● **Article**:
Decision makers often want to escape the psychological discomfort of ambivalence by making choices as quickly as possible. This is true even for choices that have an ethical component, including those that can involve potential harm or violations of social norms. Decisions that have moral consequences are often dense and require reconciliation of the conflicting interests of multiple stakeholders, as well as more sustained and systematic consideration.

Studies have shown that individuals experiencing ambivalence don’t always correctly identify what is causing that conflicting feeling of positive and negative emotions. This is a missed opportunity. Being conscious of this state, called identified ambivalence, can lead to more effective decision-making, because recognizing uncomfortable mixed reactions allows decision makers to suspend initial judgments and try to understand what is truly causing their cognitive discomfort. In searching for the source, decision makers often find relevant information they overlooked and are able to more thoroughly integrate pertinent and conflicting messages. This targeted searching process is especially critical when making complex ethical decisions.

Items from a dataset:
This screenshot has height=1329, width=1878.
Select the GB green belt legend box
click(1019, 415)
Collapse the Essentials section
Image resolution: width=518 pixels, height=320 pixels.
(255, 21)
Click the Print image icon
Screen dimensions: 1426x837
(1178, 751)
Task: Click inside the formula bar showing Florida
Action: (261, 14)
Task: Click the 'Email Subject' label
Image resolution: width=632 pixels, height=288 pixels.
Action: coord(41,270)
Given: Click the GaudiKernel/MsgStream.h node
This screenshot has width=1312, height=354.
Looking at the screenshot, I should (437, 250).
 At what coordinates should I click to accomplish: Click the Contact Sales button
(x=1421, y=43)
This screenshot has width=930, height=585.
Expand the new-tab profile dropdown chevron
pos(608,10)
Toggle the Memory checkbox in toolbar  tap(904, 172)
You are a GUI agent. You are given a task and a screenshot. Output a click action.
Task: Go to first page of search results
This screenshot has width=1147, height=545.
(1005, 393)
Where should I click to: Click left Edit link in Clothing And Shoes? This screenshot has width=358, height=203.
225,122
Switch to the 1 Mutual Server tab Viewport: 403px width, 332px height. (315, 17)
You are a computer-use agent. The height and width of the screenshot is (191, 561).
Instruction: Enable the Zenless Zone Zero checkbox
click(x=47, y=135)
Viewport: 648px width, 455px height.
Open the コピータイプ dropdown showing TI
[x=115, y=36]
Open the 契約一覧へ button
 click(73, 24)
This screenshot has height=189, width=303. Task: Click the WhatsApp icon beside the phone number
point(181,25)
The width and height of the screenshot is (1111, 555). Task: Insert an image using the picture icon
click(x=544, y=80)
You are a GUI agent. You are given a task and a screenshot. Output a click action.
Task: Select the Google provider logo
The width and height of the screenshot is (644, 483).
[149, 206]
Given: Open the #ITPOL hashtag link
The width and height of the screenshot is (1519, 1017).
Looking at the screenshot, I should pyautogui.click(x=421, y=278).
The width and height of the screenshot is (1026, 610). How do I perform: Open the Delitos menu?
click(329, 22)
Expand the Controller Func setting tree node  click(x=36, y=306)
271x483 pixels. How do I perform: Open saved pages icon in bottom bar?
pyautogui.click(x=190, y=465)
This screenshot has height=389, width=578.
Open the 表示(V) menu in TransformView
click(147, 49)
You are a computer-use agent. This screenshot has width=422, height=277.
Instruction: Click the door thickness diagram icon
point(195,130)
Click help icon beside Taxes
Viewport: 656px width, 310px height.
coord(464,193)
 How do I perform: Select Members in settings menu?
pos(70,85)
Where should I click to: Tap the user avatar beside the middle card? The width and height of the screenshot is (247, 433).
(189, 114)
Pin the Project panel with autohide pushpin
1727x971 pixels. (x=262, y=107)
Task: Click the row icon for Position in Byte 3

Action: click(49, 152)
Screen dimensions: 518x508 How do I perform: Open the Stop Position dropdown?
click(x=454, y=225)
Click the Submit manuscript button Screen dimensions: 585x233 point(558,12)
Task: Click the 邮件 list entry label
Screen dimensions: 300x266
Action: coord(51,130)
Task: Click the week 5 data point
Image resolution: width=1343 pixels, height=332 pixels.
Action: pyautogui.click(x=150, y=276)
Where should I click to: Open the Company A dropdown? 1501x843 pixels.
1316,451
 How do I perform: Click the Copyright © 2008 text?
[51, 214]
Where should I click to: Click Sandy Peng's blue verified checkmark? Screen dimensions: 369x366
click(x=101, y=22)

● **What is being asked**:
Carry on the passage about ambivalence in ethical decision-making, starting right after its last sentence.

● **Final answer**:
In two recent studies, we found that when people understand what’s making them feel ambivalent, they’re spurred to consciously assess the moral aspects of their choices. We found that they subsequently are better able to resist distracting biases and make more ethical decisions.

The Value of Sitting With Ambivalence

Hurried decisions are largely based on automatic, unconscious processing. The brain uses rules of thumb and readily available information to produce a selection that — in a trick of the mind — seems to the decision maker to be conscious and rational. Relying on unconscious processing can interfere with making thorny decisions effectively, which requires weighing pros and cons carefully and with minimal bias.

Identified ambivalence is a good tool because it keeps the unconscious mind from getting trapped by its biases. One type of bias is anchoring, which places undue importance on one piece of information over all others. For example, the initial price of a used car sets the basis for the negotiation; the same happens when negotiating salaries.

Relying on unconscious processing can interfere with making thorny decisions effectively.

Another bias is loss aversion, when the negative emotions of losing something are felt more strongly than the pleasure derived from gaining the same thing. Retailers often use “Flash sale! Today only!” promotions to trigger a consumer’s fear of missing out. This kind of implicit loss message is more persuasive than an implicit pleasure message. It distracts us.

When the source of ambivalence is identified as a moral quandary, the goal for decision makers ought to be to suspend their gut reactions. Decision makers should be considering ethically relevant content and how the interests of others can be included in the decision-making process.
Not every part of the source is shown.